How a Truck Rollaway Happens

A truck trailer rollaway can happen when a forklift operator attempts to drive his forklift onto the back of a trailer docked at a loading dock—a task that most forklift operators do dozens of times every day. When a truck driver or warehouse worker fails to properly secure the truck trailer to the dock, the force of a forklift entering can cause the trailer to rollaway from the dock.

As a result, the forklift and the person operating it can drop five feet onto the pavement below. You can imagine that when a 9,000 pound forklift crashes onto the ground, the forklift operator can suffer serious spinal injuries.

Safety Training is Key to Preventing Forklift Injury Accidents

If everyone did their job correctly, truck trailer rollaways would never occur. When a trailer is backed up to a loading dock, there are several mechanical methods to guarantee that a trailer won’t roll away from the dock when a forklift drives on board. First, the truck driver should set or lock his truck’s airbrakes. Setting the truck’s brakes takes no more than a couple of seconds and is second nature for properly trained truck drivers.

Truck Chocks

Next, the truck driver or a designated warehouse worker should apply rubber chocks to the truck’s tires. Chocks, like the ones above, are wedged underneath the rear tires of the trailer to prevent the wheels from rolling. Like applying the brakes, using chocks guarantees that the trailer won’t roll away when a forklift enters it. Again, this securement method takes mere seconds.

Every safe trucking company in the country has a policy requiring its drivers to lock their brakes AND chock their wheels when securing a truck to a dock. 

Despite the two methods that both prevent rollaways and protect forklift operators, truck trailer rollaway accidents still happen every day across the country. Why? In many cases, it’s because that particular driver was in a hurry or was improperly trained.
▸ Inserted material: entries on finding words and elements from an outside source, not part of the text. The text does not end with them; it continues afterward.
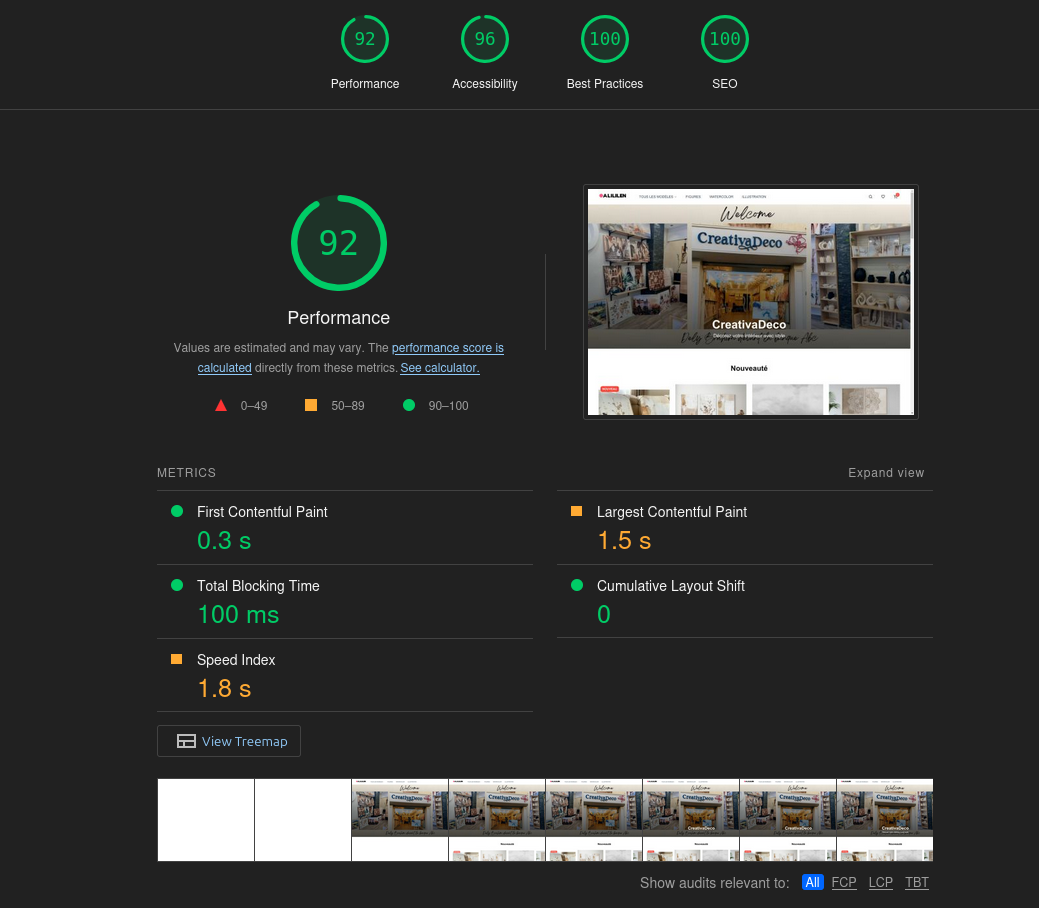This screenshot has width=1039, height=908.
Task: Open the final page screenshot thumbnail
Action: click(x=751, y=302)
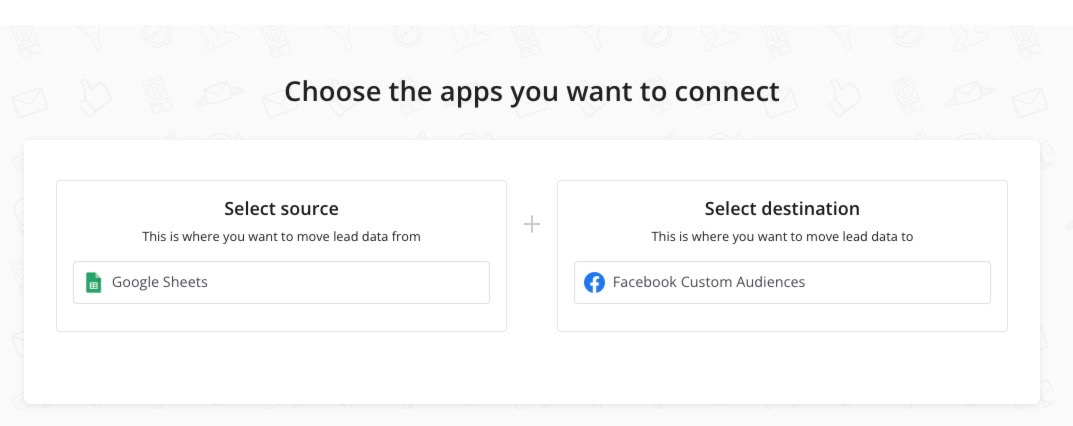
Task: Click faint envelope watermark at far left edge
Action: (x=29, y=104)
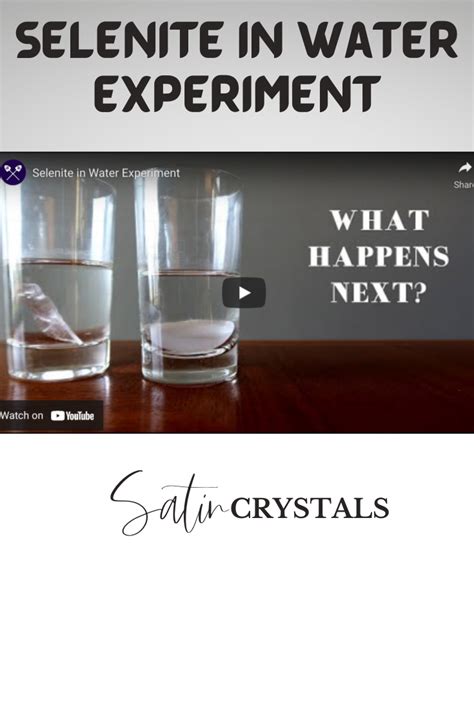
Task: Click the "Watch on" text label
Action: [22, 415]
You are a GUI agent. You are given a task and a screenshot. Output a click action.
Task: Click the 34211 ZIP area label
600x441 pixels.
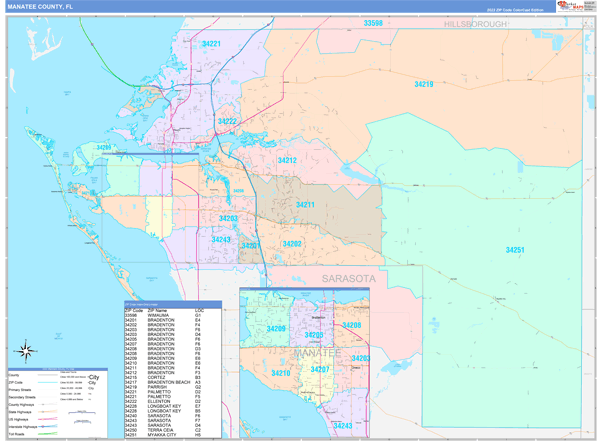point(306,204)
A Real Look at a Forklift Injury Case

In July, we resolved a forklift injury case in which the truck driver failed to set his brakes and failed to chock his wheels. Making matters worse, he filled out paperwork indicating that he had utilized both of the securement methods, AND that it was safe for our client to drive onto the back of this trailer.

When the driver handed the falsified paperwork to our client, he sealed our client’s fate. The moment our client attempted to drive onto the trailer, it rolled away and our client was left with permanent injuries that rendered him unable to continue working as a forklift operator.

In that case, the driver testified that the company provided him no training on the importance of chocking and locking his trailer.

Until all trucking companies properly train their drivers to lock their brakes and chock their wheels, trailer rollaways will happen every day—and more forklift operators will suffer serious permanent spinal injuries.